DP on Ex(l), use a vector to store the length, since each will be visited only once. The overall cost will be same as merge sort

Consider calc(l)

for i in  0 to l
ans[i] += l

calc(l/2)

if(l is even){

for (j, 0, l/2)
	ans[j] += Ex(j, l/2)

for(j, 0, l/2)
	ans[l/2 + j] += Ex(j, l/2)
}else if(l is odd){

calc(l/2 + 1)

for (j, 0, l/2)
	ans[j] += 1/2(Ex(j, l/2) + Ex(j, l/2 + 1)

//middle one is special
ans[l/2]  = 1/2(Ex(l/2 - 1, l/2) + Ex(0, l/2 + 1))

for(j, 0, l/2){
	ans[l/2  + 1 + j] += 1/2(Ex(j, l/2) + Ex(j + 1, l/2 + 1)) 
}

Round 54: Pair Swap

Maintain a heap of next k entries, we will swap with current head and break if

  1. heap top < current head

  2. heap top is maximal in the heap, but within the range

The moment we find it we can stop

Note: official solution uses a dequeue!!!

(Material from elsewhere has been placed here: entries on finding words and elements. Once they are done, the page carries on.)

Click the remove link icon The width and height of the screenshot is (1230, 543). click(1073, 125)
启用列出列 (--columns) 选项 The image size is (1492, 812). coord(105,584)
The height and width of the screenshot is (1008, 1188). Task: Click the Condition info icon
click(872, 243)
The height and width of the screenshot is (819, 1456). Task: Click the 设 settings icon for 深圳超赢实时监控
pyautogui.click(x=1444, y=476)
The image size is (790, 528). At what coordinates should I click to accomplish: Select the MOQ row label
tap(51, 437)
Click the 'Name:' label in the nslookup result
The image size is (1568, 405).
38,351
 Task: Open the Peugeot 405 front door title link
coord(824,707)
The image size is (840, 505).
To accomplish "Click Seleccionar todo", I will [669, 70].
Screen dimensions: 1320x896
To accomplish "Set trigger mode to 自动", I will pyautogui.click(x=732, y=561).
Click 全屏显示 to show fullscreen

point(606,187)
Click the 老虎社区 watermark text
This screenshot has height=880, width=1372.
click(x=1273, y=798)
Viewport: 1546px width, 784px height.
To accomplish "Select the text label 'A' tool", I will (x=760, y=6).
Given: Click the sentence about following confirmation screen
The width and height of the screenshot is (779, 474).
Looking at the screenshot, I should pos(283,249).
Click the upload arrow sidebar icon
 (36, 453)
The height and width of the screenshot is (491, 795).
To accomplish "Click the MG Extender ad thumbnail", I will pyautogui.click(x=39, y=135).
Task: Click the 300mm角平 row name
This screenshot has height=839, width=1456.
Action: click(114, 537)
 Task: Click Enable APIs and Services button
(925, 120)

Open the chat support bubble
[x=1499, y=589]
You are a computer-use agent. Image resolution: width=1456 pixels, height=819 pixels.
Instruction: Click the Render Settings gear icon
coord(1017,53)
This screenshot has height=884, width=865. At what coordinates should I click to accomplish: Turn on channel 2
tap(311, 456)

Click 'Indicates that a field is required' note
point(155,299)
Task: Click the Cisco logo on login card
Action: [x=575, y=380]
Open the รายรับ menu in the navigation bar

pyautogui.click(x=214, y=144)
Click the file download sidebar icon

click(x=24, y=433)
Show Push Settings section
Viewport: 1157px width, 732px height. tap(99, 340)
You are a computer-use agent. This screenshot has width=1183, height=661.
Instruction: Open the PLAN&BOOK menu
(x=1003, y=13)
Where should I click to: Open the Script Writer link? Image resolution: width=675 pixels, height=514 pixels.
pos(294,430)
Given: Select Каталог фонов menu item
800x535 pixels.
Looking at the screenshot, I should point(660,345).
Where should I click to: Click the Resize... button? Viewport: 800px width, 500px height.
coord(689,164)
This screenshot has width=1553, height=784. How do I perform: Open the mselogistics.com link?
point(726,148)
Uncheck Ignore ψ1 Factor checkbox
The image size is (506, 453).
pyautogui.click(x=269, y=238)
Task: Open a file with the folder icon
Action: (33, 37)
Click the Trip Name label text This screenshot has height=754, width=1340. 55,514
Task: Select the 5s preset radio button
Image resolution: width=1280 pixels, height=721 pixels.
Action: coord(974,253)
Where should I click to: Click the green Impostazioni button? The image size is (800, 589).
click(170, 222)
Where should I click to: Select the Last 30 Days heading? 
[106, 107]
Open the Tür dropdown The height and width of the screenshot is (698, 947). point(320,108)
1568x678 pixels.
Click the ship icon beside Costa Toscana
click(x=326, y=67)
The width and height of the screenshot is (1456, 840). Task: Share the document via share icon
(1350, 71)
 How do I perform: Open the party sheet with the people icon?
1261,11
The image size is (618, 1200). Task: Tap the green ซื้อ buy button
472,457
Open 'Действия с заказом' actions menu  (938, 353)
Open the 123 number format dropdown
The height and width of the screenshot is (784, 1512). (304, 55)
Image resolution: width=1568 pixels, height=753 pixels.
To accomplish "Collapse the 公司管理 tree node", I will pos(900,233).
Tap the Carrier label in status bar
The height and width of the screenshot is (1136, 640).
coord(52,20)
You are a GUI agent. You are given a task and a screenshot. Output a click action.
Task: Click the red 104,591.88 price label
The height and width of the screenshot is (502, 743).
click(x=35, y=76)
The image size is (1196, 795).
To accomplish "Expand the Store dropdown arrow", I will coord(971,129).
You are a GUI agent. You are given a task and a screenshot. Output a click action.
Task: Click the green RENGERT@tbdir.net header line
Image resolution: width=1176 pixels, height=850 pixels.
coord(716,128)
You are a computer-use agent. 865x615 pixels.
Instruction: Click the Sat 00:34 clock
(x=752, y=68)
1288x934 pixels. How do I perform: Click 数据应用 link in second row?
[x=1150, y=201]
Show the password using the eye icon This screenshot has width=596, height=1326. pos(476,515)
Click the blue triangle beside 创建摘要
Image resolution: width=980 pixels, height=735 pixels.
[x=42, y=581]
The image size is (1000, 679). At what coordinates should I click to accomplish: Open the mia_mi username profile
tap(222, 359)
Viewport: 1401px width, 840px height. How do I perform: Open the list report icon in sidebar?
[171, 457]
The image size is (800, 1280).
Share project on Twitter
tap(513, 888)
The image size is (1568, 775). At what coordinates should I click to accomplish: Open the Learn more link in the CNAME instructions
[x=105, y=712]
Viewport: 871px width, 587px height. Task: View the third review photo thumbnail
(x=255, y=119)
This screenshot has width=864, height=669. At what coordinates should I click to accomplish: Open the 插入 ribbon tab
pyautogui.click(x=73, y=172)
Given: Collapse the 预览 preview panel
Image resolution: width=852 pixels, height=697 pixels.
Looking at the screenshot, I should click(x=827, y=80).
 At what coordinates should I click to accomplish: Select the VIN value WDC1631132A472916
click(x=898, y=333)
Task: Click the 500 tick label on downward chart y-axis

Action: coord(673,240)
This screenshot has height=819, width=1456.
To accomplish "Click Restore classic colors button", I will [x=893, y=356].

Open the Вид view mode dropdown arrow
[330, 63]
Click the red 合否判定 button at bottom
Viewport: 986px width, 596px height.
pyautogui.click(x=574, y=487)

  1. maintain a dequeue s.t. elements forms an increasing sequence, i.e., i < j and a[i] < a[j], with the last entry being a[i + k]
  2. every time we seen a new entry, we add a[i+k] to the tail of the queue, after we pop the tail to remove bad ones
  3. becaues we moved i to the left, and i < j and a[i] < a[j], the head of the queue may be i itself (valid in the last iteration but not this one anymore) => so we need to pop it

Round 54: Spanning Trees

We can construct tree in two parts: 1. share nothing, 2. share everything => i.e., if we have solution for (N,K), we also have a solution for (N+1, K+1) => we just add an external node

share nothing works when N >= 4, when N = 1 , 2, or 3, we can just brute force

Round 52: Virus on a Tree

calcuate subtree size, sort by size, for each cut one, traverse to mark as cut already

Note in implementaion, we can pass a canSave flag, and save only the root of possible tree to cut, and add the root/size to a list

Round 52: Game on a Circle

check 1, 12, 23,…, 89 until we find the first black. if no black so far, then we know b = 9, 9 and 19 would be black

upon finding a black c[i],

when i is not the first entry we tried
we check c[i - 1]. 
	if c[i - 1] is white, we check c[i+ 1] 
		if  c[i + 1] is black, we know value of a, we also know that a[i + 10] can not be black, so does a[i + 20....]
		if c[i + 1] is white, then we know the value of b, and you know c[i - 9]....c[i - 1] can not be black, because a >= i - 9 or  < i - 10 - 10  
	if c[i-1] is black, if know c[i - 11] is white, we can try all other 9 * c[i - 11 + n * 10].
		
when i is the the first entry we tried
	keep going until we reach the second black si, then we can try si + 10....skip mod = i...skip mod = si

Official solution

  1. imagine the game as a 10 * 10 grid!!!
  2. ask 0, 11, 22,….99, until we have two blacks
  3. if we have 2 blacks, we know those two columns might be back, so we just try the other 9 columns
  4. If we have only 1 black, we know that column might be black, so we just try all remaining columns

Round 51: Manhattan Distances

Manhattan distance is similar to the idea of linear two, a + b >= c, and then we can fix (0, 0) and (0, c), and make the third point (x, y) s.t.

  1. x + y = a

  2. b - x + y = c

Note that if a soution exists, the a+ b+ c is even, because consider x1 < x2 < x3, the total value is 2 * (x3 - x1) + 2 * (y3 - y1) (Note, xi and yi may not belong to the same point!)